La cultura es todo el ambiente humanizado por un grupo; es su manera de comprender el mundo, de percibir al hombre y su destino, de trabajar, de divertirse, de expresarse por medio de las artes, de transformar la naturaleza por medio de las técnicas y los inventos. La cultura es el producto del genio del hombre, entendido en su sentido más amplio: es la matriz psicosocial que se crea, consciente o inconscientemente, una colectividad; es su marco de interpretación de la vida y del universo; es su representación propia del pasado y su proyecto de futuro, sus instituciones y sus creaciones típicas, sus costumbres y sus creencias, sus actitudes y sus comportamientos característicos, su manera original de comunicarse, de producir y de intercambiar sus bienes, de celebrar, de crear obras que revelen su alma y sus valores últimos […] La cultura es la mentalidad típica que adquiere todo individuo que se identifica con una colectividad; es el patrimonio humano transmitido de generación en generación (H. Carrier, Diccionario de la cultura. Estella: Verbo Divino, 1994, 150-161).

La inculturación de la fe

En nuestros días, en el contexto en que nos movemos, es indudable que la secularización ha hecho mella. Se ha incrementado la distancia entre el quehacer cristiano y la cultura del entorno. De ahí la importancia de impregnar de sentido cristiano las realidades culturales. Una fe impermeable a la cultura no llega a desarrollarse en plenitud. 

También precisa decir que el diálogo entre fe y cultura no siempre desemboca en un mutuo acuerdo. La fe debe tomar distancias, en ocasiones, a la hora de juzgar la bondad o maldad de la cultura ambiental. No puede decir que sí a todo.
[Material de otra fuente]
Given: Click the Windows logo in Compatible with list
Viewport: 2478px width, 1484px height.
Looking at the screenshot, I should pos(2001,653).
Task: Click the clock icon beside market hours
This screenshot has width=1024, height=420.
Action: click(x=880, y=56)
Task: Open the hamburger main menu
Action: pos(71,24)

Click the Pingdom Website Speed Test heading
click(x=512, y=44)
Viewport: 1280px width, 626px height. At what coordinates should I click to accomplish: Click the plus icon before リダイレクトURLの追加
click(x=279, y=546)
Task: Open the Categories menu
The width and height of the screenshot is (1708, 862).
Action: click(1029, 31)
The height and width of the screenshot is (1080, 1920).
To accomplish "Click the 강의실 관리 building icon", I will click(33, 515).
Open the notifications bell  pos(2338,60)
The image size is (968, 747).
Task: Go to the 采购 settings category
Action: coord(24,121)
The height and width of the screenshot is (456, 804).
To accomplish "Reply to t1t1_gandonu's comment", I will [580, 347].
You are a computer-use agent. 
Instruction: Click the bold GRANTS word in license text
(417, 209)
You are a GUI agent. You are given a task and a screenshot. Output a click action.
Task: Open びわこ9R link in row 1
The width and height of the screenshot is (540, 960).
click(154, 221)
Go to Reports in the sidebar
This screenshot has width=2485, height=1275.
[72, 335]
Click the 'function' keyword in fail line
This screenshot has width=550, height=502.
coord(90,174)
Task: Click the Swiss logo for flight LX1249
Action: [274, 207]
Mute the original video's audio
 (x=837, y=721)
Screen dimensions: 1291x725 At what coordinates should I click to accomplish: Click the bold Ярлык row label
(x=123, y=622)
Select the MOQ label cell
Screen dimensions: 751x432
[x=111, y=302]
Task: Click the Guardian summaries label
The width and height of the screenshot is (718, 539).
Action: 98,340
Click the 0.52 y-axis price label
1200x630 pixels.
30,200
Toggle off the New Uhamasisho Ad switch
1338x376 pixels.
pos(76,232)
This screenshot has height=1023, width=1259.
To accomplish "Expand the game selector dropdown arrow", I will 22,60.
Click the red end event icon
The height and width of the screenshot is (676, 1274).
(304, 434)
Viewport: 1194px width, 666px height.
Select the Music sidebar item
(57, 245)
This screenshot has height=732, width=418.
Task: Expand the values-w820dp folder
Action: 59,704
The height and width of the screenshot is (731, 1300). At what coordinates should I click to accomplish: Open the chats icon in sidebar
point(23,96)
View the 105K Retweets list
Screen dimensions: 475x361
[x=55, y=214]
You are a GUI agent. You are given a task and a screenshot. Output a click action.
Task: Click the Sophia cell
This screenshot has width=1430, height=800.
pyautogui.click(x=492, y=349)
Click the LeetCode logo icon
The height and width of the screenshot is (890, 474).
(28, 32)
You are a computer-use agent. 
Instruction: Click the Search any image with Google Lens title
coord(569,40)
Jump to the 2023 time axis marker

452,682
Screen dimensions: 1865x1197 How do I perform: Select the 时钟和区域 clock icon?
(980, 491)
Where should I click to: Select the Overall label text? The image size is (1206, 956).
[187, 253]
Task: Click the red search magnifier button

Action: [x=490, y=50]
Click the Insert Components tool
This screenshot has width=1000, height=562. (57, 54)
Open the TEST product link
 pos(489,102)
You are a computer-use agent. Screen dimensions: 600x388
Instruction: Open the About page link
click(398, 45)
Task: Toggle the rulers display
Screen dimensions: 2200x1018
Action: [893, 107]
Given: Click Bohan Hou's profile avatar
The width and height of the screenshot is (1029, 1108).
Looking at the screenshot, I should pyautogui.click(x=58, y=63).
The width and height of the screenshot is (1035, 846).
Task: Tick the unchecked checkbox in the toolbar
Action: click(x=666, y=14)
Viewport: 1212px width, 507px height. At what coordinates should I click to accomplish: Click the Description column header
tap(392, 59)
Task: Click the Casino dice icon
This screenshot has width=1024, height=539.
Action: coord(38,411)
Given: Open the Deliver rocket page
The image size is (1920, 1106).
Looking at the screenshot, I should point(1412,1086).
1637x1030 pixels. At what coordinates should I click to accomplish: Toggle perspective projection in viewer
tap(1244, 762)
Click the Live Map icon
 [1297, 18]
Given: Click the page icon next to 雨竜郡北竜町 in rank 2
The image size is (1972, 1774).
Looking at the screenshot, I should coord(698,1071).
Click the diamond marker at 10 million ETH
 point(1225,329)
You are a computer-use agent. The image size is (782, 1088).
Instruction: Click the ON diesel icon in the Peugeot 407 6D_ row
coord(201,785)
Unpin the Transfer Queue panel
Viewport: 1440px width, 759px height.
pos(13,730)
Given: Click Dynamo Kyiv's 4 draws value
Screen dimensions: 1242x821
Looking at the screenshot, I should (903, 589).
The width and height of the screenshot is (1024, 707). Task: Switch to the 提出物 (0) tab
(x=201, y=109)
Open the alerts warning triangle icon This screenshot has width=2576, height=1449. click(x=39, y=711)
No raramente tendrá que negarse a aceptar determinadas realidades y, en cambio, proponer criterios y juicios de muy distinto signo de los que halla en su entorno. De lo contrario la fe se tornaría acomodaticia, perdería su identidad y, a la postre, dejaría de ser una fuerza útil para el mejoramiento de la cultura.


Los cristianos contribuirán a conformar una cultura más valiosa si, por una parte, valoran los esfuerzos de quienes tratan de que la vida se torne más humana. Pero también sus aportaciones deben ser críticas. No pueden justificar cualquier decisión o realidad simplemente porque resulta mayoritariamente aceptada. A los cristianos corresponde estimular el sentido ético y la responsabilidad ante los pobres, así como favorecer el bien común. Finalmente deberán testimoniar la fe y, como exhorta el Nuevo Testamento, dar razón de la esperanza, de manera que la hagan inteligible a quienes viven a su alrededor.


En tiempos de crisis, en contextos de fuerte pluralismo cultural, la fe tiene el derecho y la obligación de estimular y desarrollar su potencial humanista. La fe cristiana está capacitada para influir en la cultura del entorno a fin de que sea cada vez más altruista y no se cierre a la trascendencia.